BRIEF: Once you find the line with "Task: Expand the" in the entries below, return exactly every line from it through the line with "1200x1600 pixels.".

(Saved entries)
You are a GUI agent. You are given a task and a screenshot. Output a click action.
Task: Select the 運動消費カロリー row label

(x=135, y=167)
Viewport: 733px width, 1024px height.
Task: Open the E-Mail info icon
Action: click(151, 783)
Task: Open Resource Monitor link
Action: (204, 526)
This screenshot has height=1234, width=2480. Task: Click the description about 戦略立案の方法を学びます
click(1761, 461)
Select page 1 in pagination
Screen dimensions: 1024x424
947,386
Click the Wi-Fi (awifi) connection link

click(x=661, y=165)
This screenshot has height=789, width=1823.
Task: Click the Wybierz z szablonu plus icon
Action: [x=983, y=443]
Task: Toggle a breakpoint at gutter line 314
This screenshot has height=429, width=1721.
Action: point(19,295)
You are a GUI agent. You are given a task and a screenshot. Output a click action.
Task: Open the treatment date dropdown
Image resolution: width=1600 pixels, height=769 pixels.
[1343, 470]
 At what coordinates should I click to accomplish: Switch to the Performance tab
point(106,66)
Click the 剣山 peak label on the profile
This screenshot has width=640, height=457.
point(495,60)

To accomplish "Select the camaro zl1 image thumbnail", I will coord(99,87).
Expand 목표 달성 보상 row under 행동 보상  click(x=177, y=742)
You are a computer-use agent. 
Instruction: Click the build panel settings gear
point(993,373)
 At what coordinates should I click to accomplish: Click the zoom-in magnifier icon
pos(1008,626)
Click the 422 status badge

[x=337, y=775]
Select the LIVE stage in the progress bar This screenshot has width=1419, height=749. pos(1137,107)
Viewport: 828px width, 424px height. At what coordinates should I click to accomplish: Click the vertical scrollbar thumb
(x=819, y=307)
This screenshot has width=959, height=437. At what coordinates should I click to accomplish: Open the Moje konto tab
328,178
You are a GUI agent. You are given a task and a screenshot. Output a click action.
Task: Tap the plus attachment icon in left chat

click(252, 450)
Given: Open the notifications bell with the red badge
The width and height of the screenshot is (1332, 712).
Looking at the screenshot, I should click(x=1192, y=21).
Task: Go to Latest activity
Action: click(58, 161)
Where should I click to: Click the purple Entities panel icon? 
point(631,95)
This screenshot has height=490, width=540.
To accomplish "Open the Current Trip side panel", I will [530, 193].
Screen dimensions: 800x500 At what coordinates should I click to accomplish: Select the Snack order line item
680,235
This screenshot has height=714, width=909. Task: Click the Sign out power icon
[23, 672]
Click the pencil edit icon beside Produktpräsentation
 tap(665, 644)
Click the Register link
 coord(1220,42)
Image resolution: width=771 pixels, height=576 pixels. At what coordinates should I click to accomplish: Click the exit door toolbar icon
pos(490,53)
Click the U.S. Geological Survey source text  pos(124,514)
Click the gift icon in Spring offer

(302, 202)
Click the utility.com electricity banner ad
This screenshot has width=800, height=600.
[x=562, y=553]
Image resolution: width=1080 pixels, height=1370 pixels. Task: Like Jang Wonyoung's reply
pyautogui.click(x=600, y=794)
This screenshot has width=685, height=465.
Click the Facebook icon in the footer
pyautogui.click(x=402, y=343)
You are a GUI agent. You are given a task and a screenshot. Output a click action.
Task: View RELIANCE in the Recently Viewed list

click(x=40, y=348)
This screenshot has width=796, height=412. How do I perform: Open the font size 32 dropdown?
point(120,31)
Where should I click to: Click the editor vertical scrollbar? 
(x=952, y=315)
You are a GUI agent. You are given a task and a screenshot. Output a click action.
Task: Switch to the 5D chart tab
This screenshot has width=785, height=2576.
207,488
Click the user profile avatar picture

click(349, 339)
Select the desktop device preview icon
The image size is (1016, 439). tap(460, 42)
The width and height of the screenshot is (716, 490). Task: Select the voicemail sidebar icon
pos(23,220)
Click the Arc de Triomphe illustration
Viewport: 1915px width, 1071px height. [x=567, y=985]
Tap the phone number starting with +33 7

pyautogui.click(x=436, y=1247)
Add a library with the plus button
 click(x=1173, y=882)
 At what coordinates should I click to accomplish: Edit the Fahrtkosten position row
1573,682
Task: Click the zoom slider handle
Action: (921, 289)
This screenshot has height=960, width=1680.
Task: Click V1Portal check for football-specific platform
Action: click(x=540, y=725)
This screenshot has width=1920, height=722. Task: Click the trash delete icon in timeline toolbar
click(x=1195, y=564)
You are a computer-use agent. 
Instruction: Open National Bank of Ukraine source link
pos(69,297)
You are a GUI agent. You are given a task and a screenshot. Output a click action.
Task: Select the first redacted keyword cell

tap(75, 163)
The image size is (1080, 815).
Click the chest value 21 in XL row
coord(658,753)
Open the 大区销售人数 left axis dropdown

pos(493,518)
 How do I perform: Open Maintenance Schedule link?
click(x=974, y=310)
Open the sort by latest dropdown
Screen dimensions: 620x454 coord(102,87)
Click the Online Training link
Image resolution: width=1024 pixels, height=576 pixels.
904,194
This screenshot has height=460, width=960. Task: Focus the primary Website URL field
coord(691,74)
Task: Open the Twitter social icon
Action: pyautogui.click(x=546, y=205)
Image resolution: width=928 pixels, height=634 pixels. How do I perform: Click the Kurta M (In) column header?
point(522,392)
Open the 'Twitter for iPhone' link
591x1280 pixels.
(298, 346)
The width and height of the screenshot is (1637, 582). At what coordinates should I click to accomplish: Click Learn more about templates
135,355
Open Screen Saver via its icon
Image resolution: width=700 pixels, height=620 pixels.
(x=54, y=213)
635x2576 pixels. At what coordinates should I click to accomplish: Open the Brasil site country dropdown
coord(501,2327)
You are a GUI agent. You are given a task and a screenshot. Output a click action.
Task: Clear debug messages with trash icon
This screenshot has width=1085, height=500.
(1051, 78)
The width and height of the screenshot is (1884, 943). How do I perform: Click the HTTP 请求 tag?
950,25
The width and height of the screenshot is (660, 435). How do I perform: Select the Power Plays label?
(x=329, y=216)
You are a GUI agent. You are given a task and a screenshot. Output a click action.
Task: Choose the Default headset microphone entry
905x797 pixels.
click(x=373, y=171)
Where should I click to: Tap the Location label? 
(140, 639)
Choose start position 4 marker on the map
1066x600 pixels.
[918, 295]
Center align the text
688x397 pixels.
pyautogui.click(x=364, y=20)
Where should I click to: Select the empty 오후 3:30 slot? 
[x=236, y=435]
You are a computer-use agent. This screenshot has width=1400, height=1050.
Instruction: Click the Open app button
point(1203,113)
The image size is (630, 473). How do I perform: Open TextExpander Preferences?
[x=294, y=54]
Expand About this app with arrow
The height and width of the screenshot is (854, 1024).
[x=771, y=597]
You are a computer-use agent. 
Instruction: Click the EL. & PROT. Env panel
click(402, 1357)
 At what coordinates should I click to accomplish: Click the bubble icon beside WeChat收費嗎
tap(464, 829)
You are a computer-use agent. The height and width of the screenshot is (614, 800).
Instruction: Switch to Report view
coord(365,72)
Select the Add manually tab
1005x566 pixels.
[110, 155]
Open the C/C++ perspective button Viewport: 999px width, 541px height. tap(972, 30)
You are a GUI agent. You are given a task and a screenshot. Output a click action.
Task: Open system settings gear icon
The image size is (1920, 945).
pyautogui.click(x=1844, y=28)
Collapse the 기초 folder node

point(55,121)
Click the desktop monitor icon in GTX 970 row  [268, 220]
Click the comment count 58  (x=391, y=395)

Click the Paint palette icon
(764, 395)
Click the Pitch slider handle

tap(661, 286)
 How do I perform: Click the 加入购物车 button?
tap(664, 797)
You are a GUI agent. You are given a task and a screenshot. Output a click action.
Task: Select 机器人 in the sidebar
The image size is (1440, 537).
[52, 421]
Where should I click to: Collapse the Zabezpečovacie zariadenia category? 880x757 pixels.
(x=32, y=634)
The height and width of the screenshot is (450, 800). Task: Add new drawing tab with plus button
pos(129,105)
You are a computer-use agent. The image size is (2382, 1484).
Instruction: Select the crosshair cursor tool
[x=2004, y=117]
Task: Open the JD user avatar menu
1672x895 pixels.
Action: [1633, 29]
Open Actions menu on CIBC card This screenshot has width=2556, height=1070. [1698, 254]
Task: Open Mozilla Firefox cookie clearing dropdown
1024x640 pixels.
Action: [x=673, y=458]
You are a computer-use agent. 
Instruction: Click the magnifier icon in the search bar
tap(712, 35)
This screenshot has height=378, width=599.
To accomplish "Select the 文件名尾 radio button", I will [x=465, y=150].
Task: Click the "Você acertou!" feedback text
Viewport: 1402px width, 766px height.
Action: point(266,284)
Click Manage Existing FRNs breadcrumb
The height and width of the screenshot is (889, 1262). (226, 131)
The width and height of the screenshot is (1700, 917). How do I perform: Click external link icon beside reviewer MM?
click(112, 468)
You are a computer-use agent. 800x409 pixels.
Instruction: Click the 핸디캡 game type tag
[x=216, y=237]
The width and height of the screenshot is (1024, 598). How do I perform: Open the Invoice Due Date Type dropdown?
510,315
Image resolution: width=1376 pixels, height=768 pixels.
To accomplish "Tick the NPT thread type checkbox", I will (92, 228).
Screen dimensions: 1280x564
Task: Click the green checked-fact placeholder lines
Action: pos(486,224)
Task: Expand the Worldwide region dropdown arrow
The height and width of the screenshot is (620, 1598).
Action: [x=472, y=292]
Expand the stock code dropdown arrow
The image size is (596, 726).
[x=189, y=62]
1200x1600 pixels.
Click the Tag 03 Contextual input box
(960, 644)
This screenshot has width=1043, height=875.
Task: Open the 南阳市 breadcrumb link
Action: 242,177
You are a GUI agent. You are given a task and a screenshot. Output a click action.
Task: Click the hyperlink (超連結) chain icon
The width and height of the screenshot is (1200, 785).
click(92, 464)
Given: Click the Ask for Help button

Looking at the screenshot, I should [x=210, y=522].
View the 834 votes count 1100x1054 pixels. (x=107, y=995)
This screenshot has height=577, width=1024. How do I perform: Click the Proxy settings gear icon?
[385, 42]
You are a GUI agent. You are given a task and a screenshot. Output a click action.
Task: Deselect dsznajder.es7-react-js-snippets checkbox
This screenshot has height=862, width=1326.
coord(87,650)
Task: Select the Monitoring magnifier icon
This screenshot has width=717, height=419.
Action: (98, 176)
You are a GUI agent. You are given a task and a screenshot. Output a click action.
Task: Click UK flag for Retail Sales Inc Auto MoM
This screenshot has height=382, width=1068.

ANSWER FOR THIS EXERCISE:
Task: Expand the Worldwide region dropdown arrow
The height and width of the screenshot is (620, 1598).
Action: [x=472, y=292]
Expand the stock code dropdown arrow
The image size is (596, 726).
[x=189, y=62]
1200x1600 pixels.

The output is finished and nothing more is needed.